Given text:
>>>>>

For modeling the *ordinal direction* of alpha power:

| State | Code |
| --- | --- |
| OT | 0 |
| MW | 1 |
| MED | 2 |
- [ ]  For **Jin** and **Touryan**, you only use codes `0` and `1` (OT, MW)
- [ ]  For **Braboszcz**, use codes `1` and `2` (MW, MED)

In [2]:
# Get all list of all epochs for all subject-session pairs as dict with these keys:
# 'subject_session', 'subject', 'session', 'channel', 'task', 'state', 'band_power'

epochs = dataset.to_long_band_power_list(freq_band=(8,12))  # Alpha band

estimated_length = dataset.estimate_long_band_power_length()

### **Create Long-Form DataFrame per Dataset**

For each dataset, prepare:
| subject_session | subject_id | group | channel/ROI | state | alpha_power |
| --- | --- | --- | --- | --- | --- |
| 001_1 | 001 | NaN | Pz | 0 | 3.24 |
| 001_1 | 001 | NaN | Pz | 1 | 3.88 |
| 060_1 | 060 | vip | Pz | 1 | 5.12 |
| 060_1 | 060 | vip | Pz | 2 | 6.00 |

In [3]:
# create a dataframe with the epochs
import pandas as pd
df_full = pd.DataFrame(epochs)
df_full.head()

Unnamed: 0,subject_session,subject_id,session_id,group,epoch_idx,channel,cortical_region,hemisphere,task,state,band_power,is_bad
0,1_2,1,2,,0,Fp1,prefrontal,left,vs,1,5.478316,False
1,1_2,1,2,,0,AF7,prefrontal,left,vs,1,4.105724,False
2,1_2,1,2,,0,AF3,prefrontal,left,vs,1,4.055729,False
3,1_2,1,2,,0,F1,frontal,left,vs,1,3.185635,False
4,1_2,1,2,,0,F3,frontal,left,vs,1,3.334554,False


## **Report the state balance**

In [13]:
state_counts = df_full['state'].value_counts()
state_counts = state_counts / state_counts.sum()
print(f"State balance: {state_counts.to_dict()}")

<<<<<

Data lines:
>>>>>

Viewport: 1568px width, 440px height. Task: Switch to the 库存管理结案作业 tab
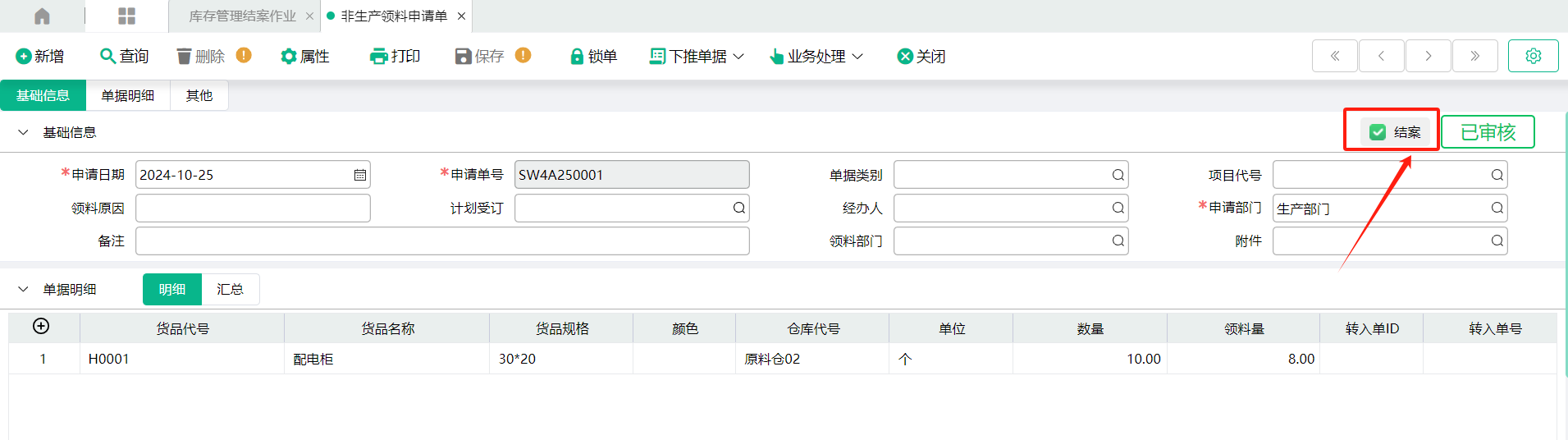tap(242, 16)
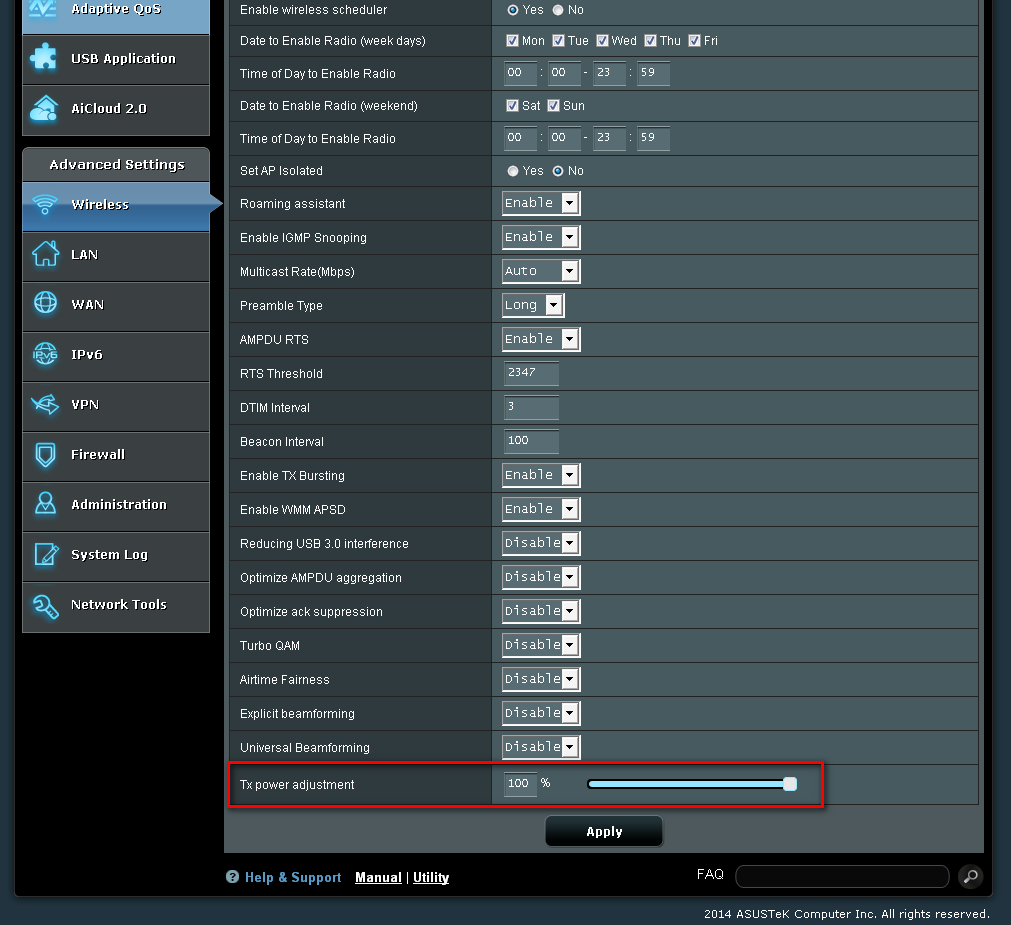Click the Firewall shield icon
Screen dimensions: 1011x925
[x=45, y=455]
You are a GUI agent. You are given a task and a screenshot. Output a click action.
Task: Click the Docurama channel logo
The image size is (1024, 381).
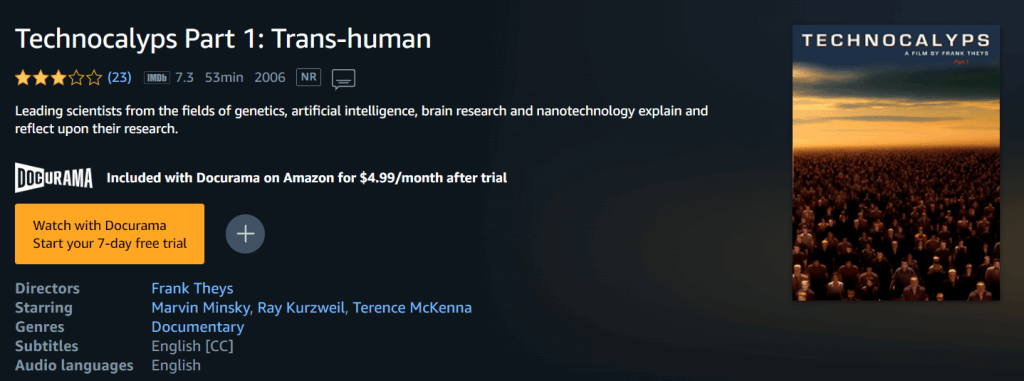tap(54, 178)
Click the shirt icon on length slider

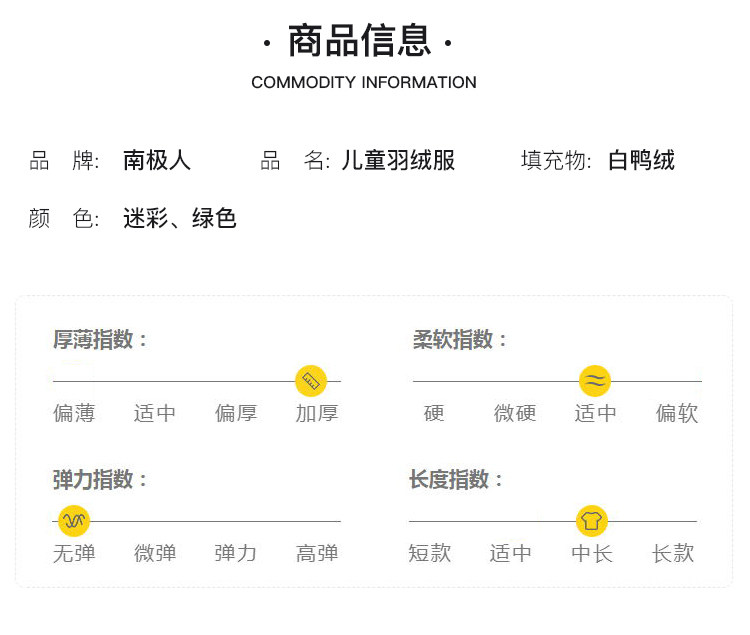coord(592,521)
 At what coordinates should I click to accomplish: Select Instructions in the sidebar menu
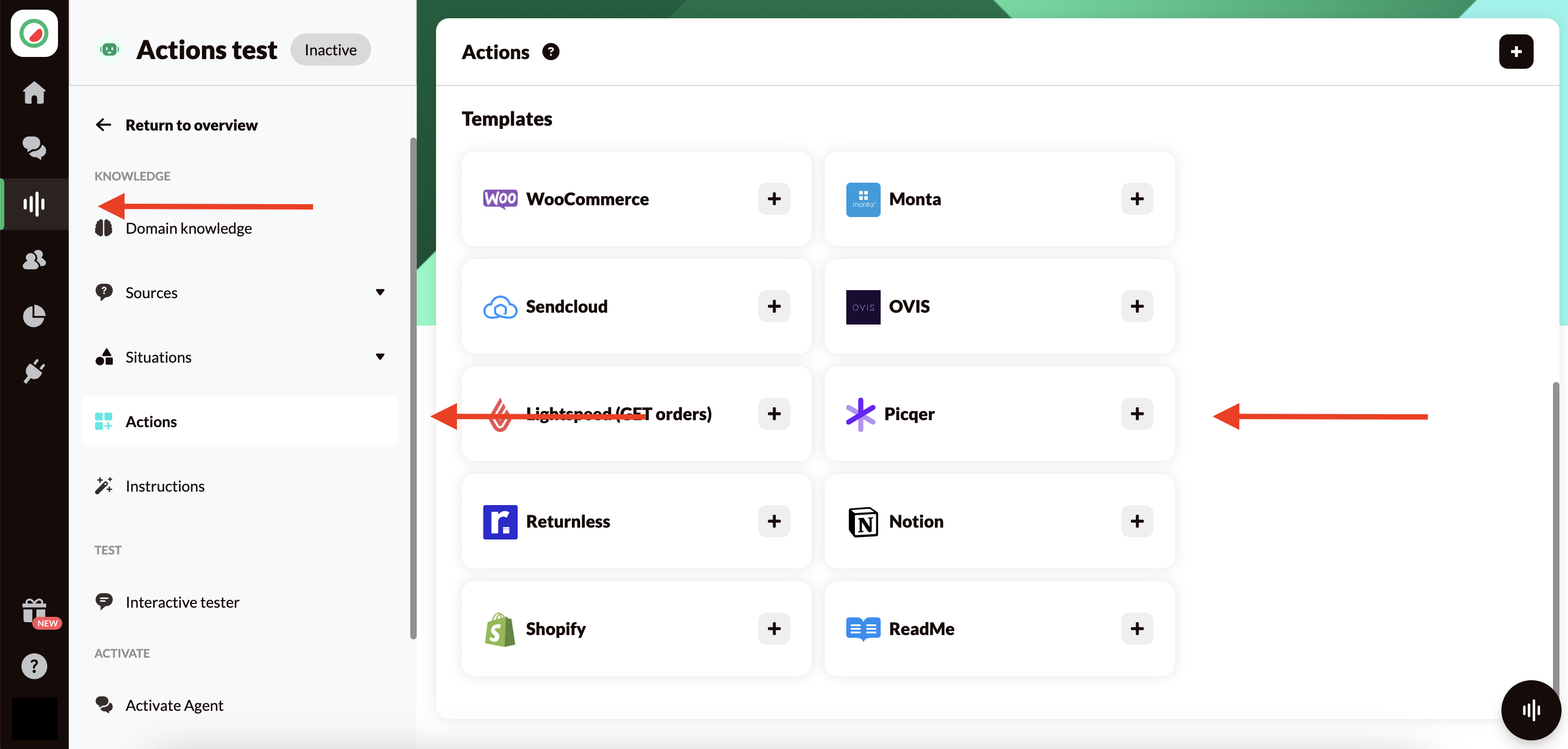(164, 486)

<<<<<

Written problem 1: In the alpha power notebook, which channel names appear in the rows printed after `df_full.head()`?
Written problem 2: Return the alpha power notebook text between "df_full.head()" and "state_counts = df_full['state'].value_counts()", inclusive.
Rely on the alpha power notebook alone.

Solution 1: Fp1, AF7, AF3, F1, F3

Solution 2:
df_full.head()

Unnamed: 0,subject_session,subject_id,session_id,group,epoch_idx,channel,cortical_region,hemisphere,task,state,band_power,is_bad
0,1_2,1,2,,0,Fp1,prefrontal,left,vs,1,5.478316,False
1,1_2,1,2,,0,AF7,prefrontal,left,vs,1,4.105724,False
2,1_2,1,2,,0,AF3,prefrontal,left,vs,1,4.055729,False
3,1_2,1,2,,0,F1,frontal,left,vs,1,3.185635,False
4,1_2,1,2,,0,F3,frontal,left,vs,1,3.334554,False


## **Report the state balance**

In [13]:
state_counts = df_full['state'].value_counts()